--- START ---
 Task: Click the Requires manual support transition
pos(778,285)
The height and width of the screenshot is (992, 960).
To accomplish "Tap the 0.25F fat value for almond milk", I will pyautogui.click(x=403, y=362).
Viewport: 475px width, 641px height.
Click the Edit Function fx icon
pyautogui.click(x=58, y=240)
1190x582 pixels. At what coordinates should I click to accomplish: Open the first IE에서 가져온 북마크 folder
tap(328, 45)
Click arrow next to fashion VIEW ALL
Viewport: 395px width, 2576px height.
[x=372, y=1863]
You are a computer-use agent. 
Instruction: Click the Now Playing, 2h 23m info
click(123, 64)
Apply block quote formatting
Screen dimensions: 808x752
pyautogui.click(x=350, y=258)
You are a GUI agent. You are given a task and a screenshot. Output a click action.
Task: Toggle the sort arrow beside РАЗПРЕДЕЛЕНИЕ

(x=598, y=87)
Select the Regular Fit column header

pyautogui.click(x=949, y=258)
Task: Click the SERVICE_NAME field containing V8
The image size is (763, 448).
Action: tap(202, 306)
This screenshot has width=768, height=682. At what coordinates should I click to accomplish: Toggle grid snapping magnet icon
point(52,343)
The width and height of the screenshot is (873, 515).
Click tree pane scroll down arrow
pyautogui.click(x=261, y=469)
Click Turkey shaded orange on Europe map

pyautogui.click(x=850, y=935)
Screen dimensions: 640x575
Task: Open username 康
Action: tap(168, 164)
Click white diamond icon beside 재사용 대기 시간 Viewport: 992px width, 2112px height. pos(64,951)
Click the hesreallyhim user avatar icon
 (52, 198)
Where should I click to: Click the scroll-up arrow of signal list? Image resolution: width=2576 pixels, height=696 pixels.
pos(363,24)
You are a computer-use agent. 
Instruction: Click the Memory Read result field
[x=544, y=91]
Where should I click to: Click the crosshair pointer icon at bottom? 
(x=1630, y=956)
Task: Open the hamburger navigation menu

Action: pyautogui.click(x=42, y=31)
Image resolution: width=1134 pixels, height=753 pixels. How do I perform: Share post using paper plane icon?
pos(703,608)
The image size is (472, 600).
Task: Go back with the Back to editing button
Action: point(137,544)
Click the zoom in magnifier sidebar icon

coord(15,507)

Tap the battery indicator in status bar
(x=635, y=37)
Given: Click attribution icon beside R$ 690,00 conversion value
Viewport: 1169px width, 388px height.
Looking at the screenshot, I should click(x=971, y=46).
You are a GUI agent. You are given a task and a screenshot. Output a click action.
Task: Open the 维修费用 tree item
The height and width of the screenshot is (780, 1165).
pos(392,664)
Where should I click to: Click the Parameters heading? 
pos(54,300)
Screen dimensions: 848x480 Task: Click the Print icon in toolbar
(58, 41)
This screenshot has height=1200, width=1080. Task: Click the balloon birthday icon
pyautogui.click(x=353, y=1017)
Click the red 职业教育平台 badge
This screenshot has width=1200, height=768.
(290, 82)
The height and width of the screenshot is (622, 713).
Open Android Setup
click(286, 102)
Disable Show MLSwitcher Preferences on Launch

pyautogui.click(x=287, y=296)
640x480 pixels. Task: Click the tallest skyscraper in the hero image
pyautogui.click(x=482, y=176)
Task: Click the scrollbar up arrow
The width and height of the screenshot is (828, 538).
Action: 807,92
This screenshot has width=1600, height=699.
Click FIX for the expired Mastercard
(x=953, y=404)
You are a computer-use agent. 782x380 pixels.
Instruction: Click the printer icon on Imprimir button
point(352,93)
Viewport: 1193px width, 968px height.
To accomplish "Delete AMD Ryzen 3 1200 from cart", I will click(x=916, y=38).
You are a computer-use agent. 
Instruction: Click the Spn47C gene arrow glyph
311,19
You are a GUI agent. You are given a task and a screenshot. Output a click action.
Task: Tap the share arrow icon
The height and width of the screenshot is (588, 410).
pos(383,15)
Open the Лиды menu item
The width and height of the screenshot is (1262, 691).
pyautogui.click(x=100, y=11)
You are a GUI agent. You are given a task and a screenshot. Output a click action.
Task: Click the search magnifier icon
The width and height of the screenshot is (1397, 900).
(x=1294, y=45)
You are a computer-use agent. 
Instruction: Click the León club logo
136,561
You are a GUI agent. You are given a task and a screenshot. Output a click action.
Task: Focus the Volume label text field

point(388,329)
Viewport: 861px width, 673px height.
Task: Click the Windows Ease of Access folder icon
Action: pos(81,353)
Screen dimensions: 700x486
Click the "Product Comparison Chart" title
--- END ---
Description of the task: Up to and including the line with "Task: Click the SERVICE_NAME", write out the records above exactly, starting from their first line.

Expected output:
 Task: Click the Requires manual support transition
pos(778,285)
The height and width of the screenshot is (992, 960).
To accomplish "Tap the 0.25F fat value for almond milk", I will pyautogui.click(x=403, y=362).
Viewport: 475px width, 641px height.
Click the Edit Function fx icon
pyautogui.click(x=58, y=240)
1190x582 pixels. At what coordinates should I click to accomplish: Open the first IE에서 가져온 북마크 folder
tap(328, 45)
Click arrow next to fashion VIEW ALL
Viewport: 395px width, 2576px height.
[x=372, y=1863]
You are a computer-use agent. 
Instruction: Click the Now Playing, 2h 23m info
click(123, 64)
Apply block quote formatting
Screen dimensions: 808x752
pyautogui.click(x=350, y=258)
You are a GUI agent. You are given a task and a screenshot. Output a click action.
Task: Toggle the sort arrow beside РАЗПРЕДЕЛЕНИЕ

(x=598, y=87)
Select the Regular Fit column header

pyautogui.click(x=949, y=258)
Task: Click the SERVICE_NAME field containing V8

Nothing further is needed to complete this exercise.